Over the last few issues of the Terezín Memorial Newsletter, we have introduced three children’s magazines that originated in the ghetto, namely Vedem, Domov and Kamarád. Before we go on to bring you more detailed information on several others (Bonaco, Hlas půdy Q 306, Noviny, Rim Rim Rim) in the future, we would like to take some time to contemplate the meaning of children’s magazines the ghetto and the role they played in the lives of the ghetto’s children.
The main feature all of the magazines share is that they were part of organization of daily schedule in heims (homes) for children. The magazines were usually dealing with conditions in the heims, there was some praise as well as criticism of problems such as hygiene, preservation of order and discipline. They pointed out activities in the heims by publishing the results and outcomes of various contests, performances, sport matches. They also played a role in bringing more in-depth education to the ghetto, as they formed a supplement to secret lessons. There were columns on curiosities from the field of technology, vignettes of prominent scientists, artists and athletes. Some of the magazines also had analyses of works of literature by Czech or international authors, etc.
The important thing was that production of magazines stimulated the children to come up with their own literary works. There was poetry, retelling of stories that happened to groups of friends, marine, war and spy adventures, short stories and pictures by boys and girls alike. There were of course also reminiscences of home, family and various stories that had taken place before deportation to the ghetto. They were usually optimistic in spirit, expressing hope and belief that the war would be over soon.

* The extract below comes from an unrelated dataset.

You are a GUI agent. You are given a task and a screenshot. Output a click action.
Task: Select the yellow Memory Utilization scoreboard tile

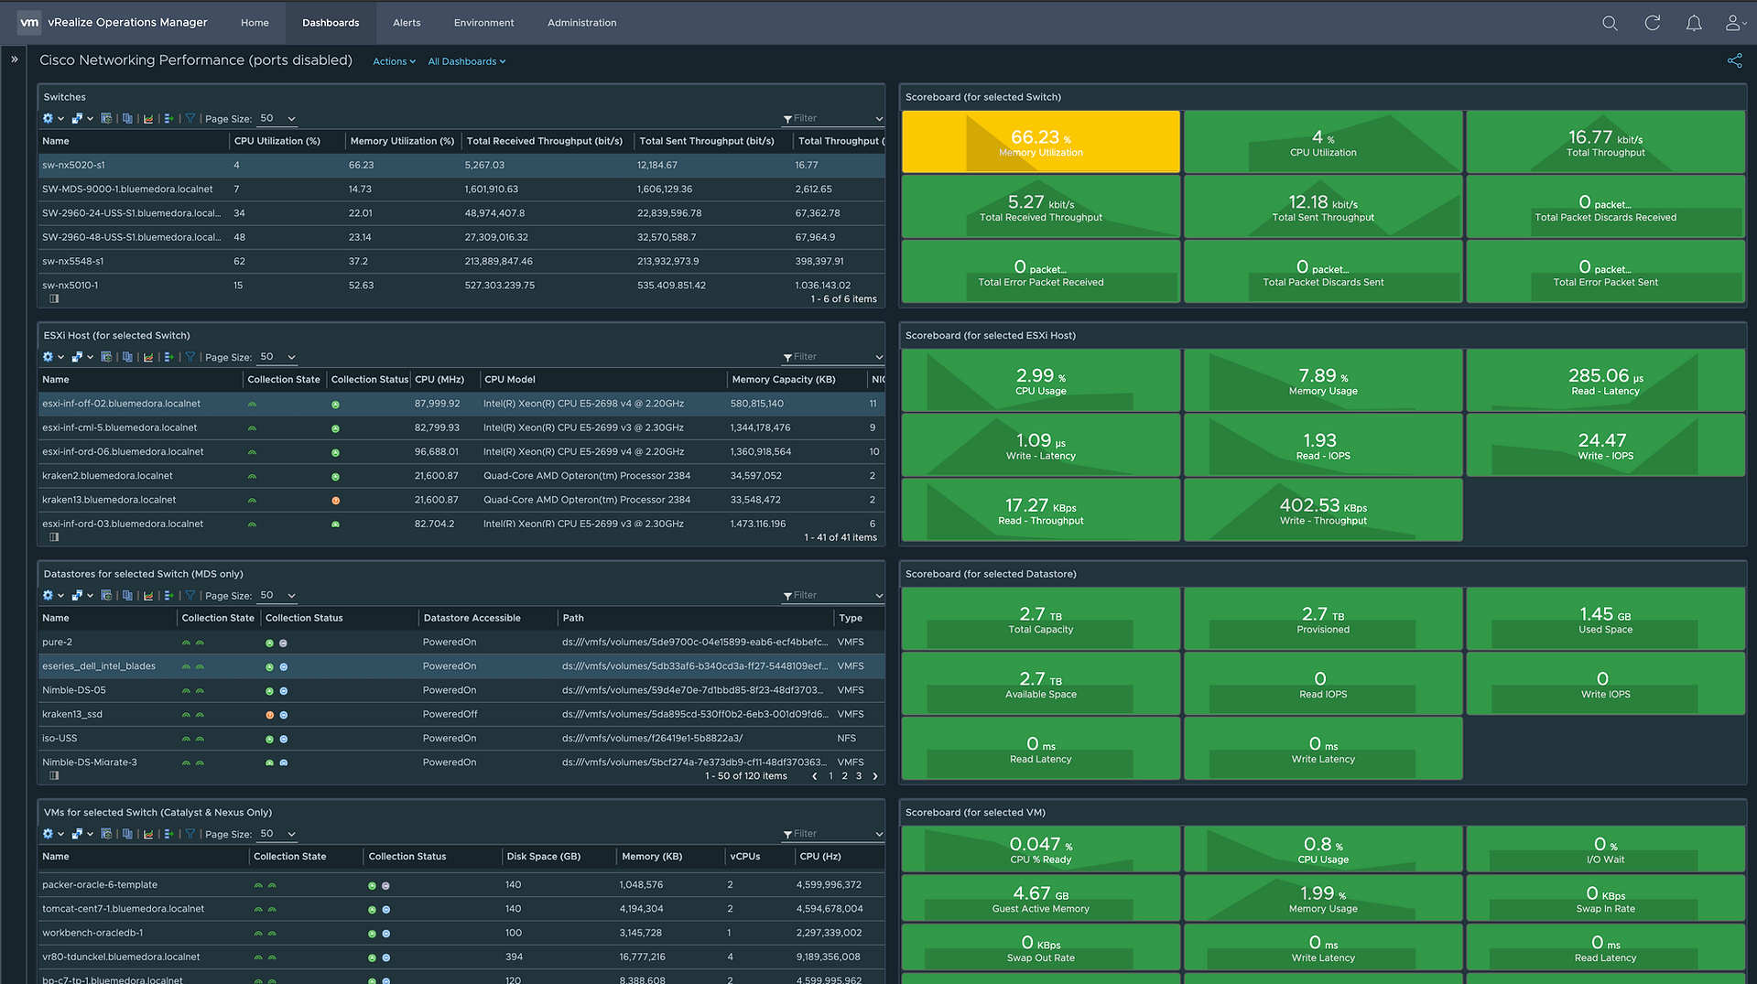click(1040, 142)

A large area covered by the magazines was life in the ghetto itself. They included a variety of curiosities from all corners of life; Vedem in particular dedicated space to reports from various workplaces in Terezín. And so, as the children and young people came to know the reality of Terezín, the absurdity of life in the confined town, as they learned about how various things in the ghetto work differently from the way they do in normal life, criticism of the conditions began to appear in the magazines – often expressed by means of humour or satire, or in verse. Aphorisms and epigrams began to appear as well. Frequently, tutors and supervisors helped the children create the magazines. They contributed their own opinions on the topics of the day as well as some more general questions – of culture, ethics, politics. It was them who presented reality of everyday life in the ghetto to their young readers in a humorous, witty way. One of them was Josef Taussig whose epigrams were introduced on the pages of the Vedem magazine:
“The “Vedem” editorial board has received a small collection of satiric verse reminiscent of the witty epigrams of Karel Havlíček. Today we publish some of them in hope that the censors will not black out the whole page.”
Here is a small sample:
Happy Father
“Oh my, those transports
are getting to be quite a pain!
Lucky thing the boy went down
with an inflamed brain.”
Love in Šlojska[1]
“My dear, I’d like to kiss you
from you head down to your toes –
except that you have five pants on
and two full sets of clothes.“
The “show” put on for the International Red Cross visit in June 1944 was criticized as well. In the Bonaco magazine, a girl identified as Sojka (jaybird), wrote the following characteristic: “Verschönerungsaktion (Beautification Action) translates to Czech as an old, rotten table full of rancid, stale food leftovers, covered with a lace cloth.”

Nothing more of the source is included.